• Directions:
Starting at the line containing "Given: Click the" and ending at the last of the items below, repeat those lines with "section heading" replaced by "title" and everything else unchanged. Leave the pictures out.
## begin Entries shown
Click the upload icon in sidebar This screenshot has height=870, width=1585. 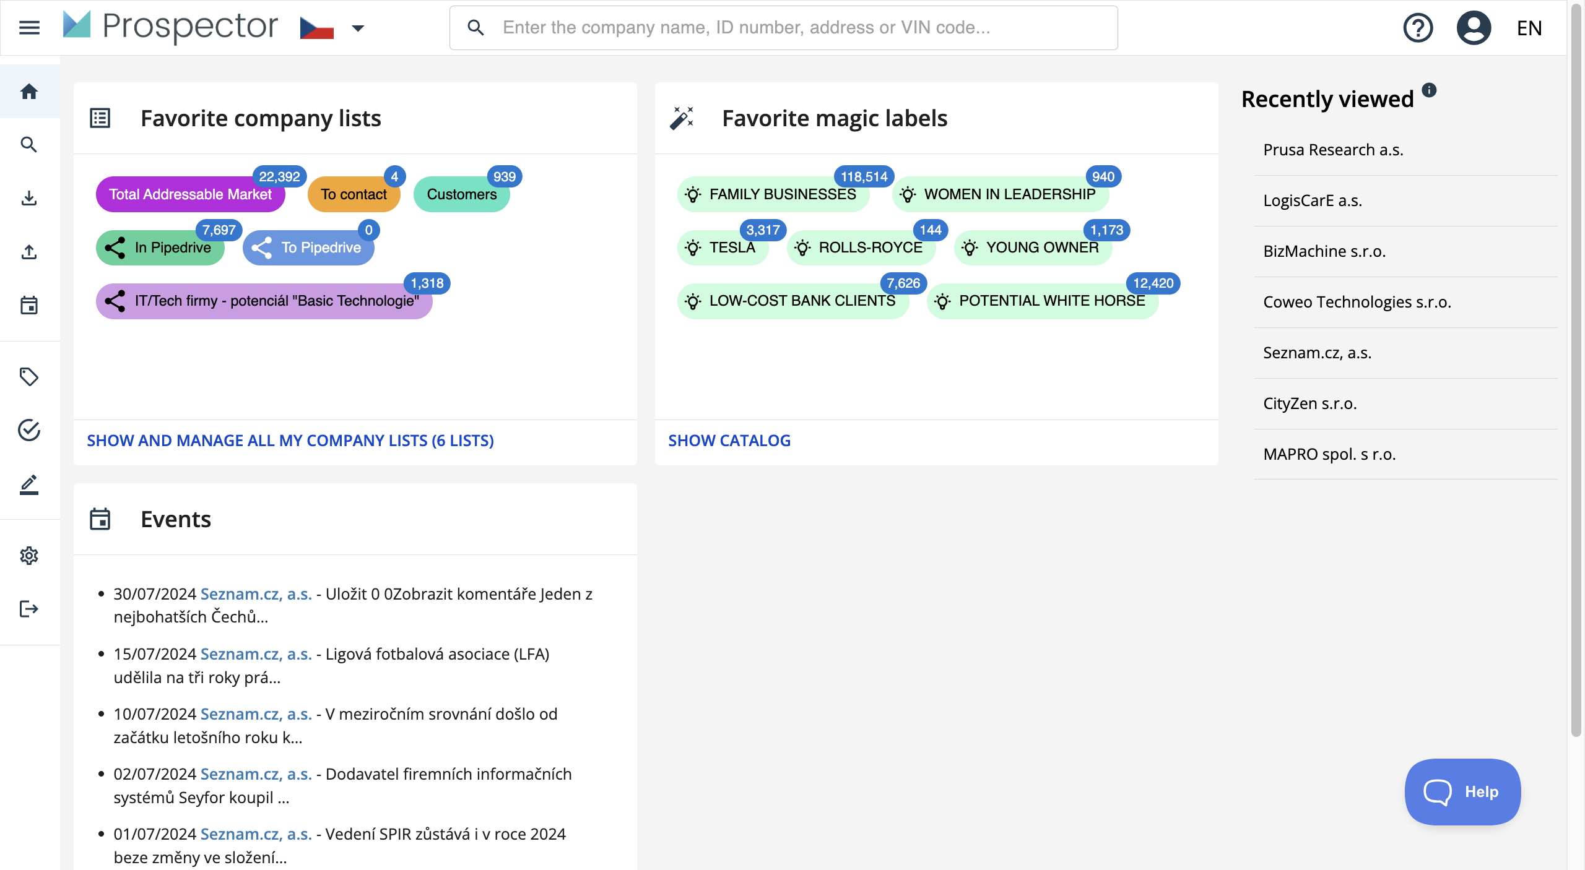coord(29,252)

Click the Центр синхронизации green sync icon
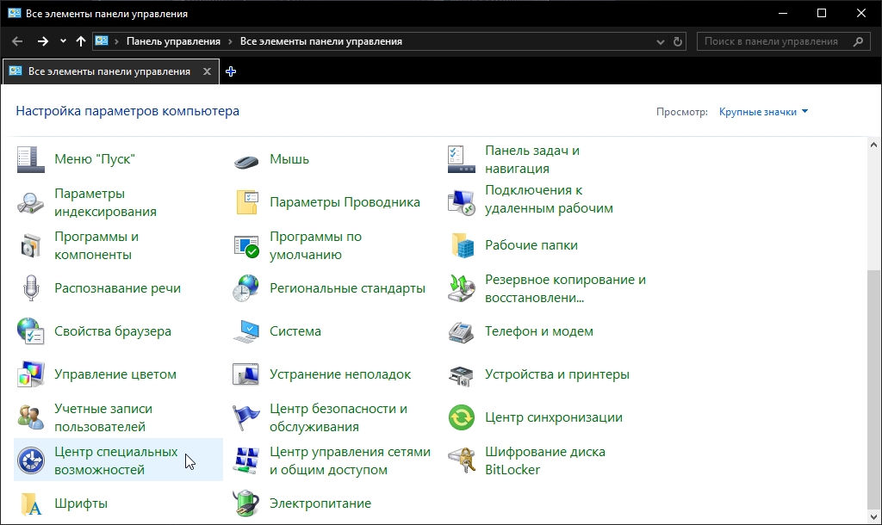pyautogui.click(x=463, y=418)
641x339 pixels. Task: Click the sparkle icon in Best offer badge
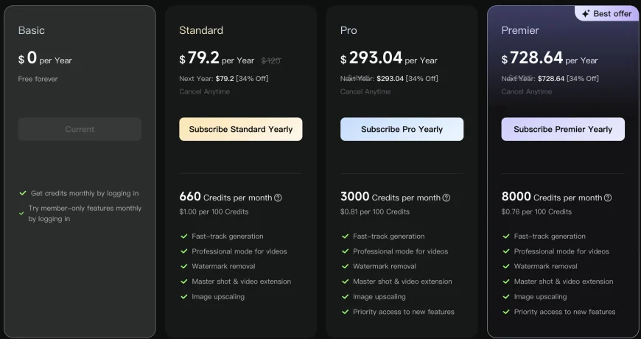(586, 14)
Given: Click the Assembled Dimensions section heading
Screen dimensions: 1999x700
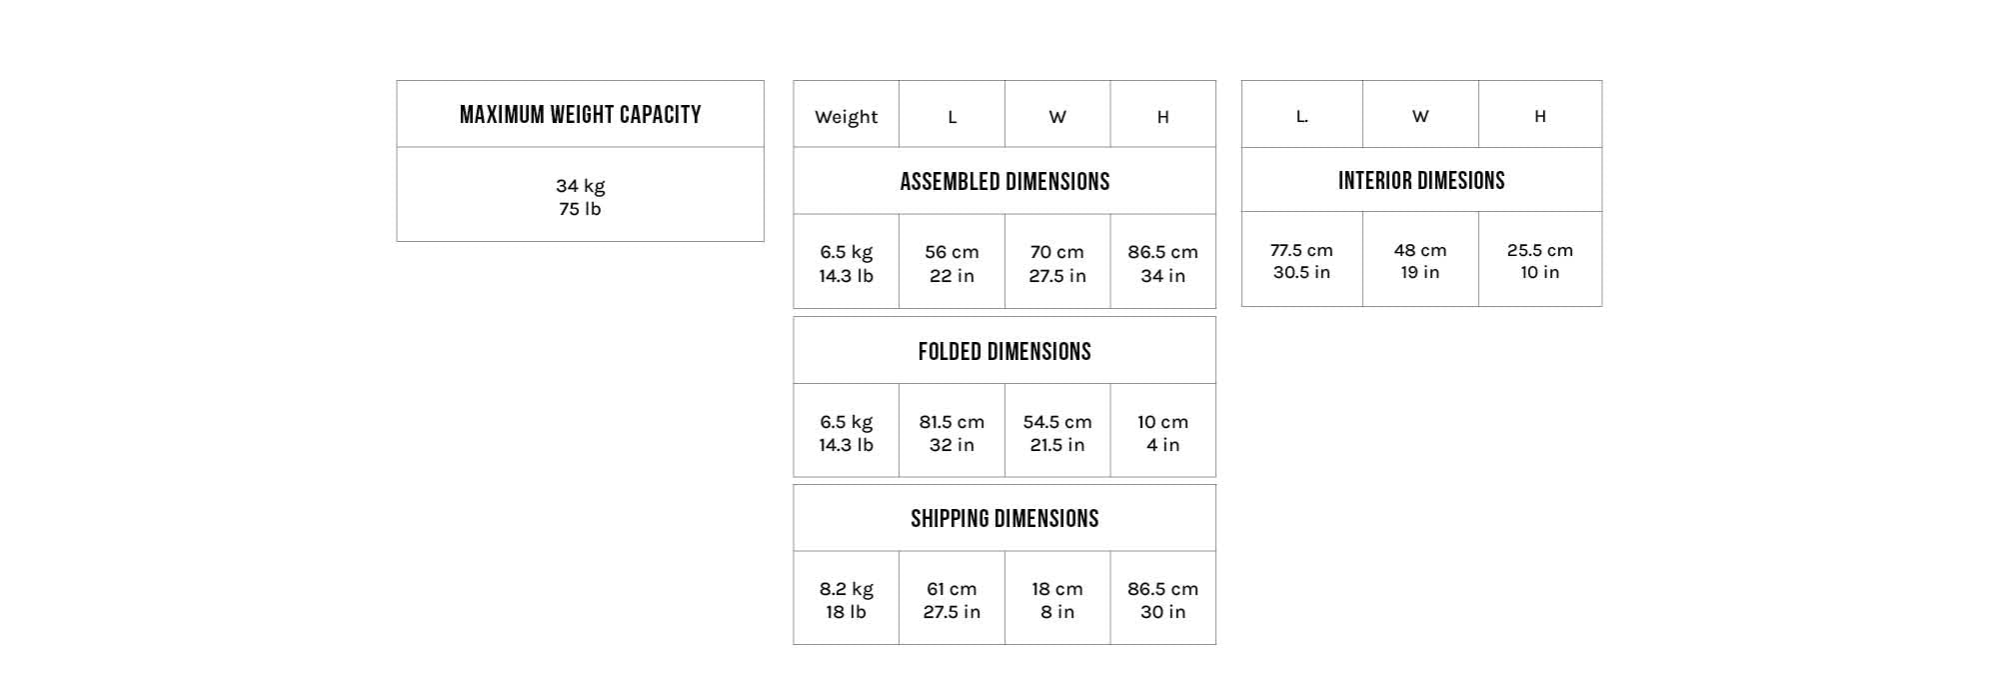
## end Entries shown
• Exercise response:
Given: Click the Assembled Dimensions title
Screen dimensions: 1999x700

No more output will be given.